Saved data entries:
——

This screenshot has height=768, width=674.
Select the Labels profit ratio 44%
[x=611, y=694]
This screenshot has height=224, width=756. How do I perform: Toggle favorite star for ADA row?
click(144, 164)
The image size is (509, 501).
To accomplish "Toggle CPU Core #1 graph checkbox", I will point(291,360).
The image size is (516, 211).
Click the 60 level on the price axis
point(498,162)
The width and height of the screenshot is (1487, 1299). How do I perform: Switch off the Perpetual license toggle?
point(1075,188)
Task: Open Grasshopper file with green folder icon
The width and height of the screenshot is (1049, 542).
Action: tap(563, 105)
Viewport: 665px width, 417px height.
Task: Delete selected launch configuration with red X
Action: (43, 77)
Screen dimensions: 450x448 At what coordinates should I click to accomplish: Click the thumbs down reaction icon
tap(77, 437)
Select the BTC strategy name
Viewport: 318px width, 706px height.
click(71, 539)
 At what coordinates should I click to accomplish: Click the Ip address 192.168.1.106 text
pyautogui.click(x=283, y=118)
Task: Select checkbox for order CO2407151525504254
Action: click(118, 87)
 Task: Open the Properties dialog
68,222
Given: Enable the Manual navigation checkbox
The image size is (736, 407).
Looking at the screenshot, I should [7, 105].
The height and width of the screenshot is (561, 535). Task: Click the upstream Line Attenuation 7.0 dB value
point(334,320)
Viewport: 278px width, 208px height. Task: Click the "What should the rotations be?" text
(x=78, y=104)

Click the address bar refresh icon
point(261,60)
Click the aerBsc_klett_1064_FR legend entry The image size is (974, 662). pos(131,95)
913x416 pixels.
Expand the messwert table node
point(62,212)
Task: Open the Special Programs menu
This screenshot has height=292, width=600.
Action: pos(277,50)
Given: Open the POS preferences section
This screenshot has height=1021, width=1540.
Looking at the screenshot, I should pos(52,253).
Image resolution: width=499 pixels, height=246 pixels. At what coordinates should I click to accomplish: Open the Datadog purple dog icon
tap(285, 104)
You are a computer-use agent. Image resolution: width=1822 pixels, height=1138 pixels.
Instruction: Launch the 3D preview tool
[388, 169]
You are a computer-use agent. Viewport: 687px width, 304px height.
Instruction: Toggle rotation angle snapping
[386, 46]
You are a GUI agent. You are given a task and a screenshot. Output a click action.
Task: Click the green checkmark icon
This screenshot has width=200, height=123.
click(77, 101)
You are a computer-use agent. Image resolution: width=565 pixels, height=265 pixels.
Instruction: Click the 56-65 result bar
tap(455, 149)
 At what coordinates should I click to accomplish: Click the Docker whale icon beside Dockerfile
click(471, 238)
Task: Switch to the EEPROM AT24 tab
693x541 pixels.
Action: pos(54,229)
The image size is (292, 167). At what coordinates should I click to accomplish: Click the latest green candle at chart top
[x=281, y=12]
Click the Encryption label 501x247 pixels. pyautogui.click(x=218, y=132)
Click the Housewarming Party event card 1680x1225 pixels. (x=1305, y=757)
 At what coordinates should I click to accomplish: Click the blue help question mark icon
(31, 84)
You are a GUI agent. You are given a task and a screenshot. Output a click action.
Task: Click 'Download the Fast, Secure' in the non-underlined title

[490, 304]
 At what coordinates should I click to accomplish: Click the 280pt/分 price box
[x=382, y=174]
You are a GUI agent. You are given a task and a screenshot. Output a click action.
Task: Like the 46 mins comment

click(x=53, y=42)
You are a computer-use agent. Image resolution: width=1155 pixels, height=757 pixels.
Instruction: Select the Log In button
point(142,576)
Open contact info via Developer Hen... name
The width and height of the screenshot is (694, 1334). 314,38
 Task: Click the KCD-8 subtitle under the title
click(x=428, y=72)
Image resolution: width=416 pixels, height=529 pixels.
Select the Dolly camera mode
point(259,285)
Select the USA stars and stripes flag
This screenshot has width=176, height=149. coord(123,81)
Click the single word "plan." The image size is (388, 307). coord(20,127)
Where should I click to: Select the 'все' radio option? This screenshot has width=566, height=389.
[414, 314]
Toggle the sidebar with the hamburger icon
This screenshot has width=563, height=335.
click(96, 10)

——

Your goal: Filter the entries above and return only the lines holding "agent".

Result of the task:
You are a computer-use agent. Image resolution: width=1822 pixels, height=1138 pixels.
You are a computer-use agent. Viewport: 687px width, 304px height.
You are a GUI agent. You are given a task and a screenshot. Output a click action.
You are a computer-use agent. Image resolution: width=565 pixels, height=265 pixels.
You are a GUI agent. You are given a task and a screenshot. Output a click action.
You are a GUI agent. You are given a task and a screenshot. Output a click action.
You are a computer-use agent. Image resolution: width=1155 pixels, height=757 pixels.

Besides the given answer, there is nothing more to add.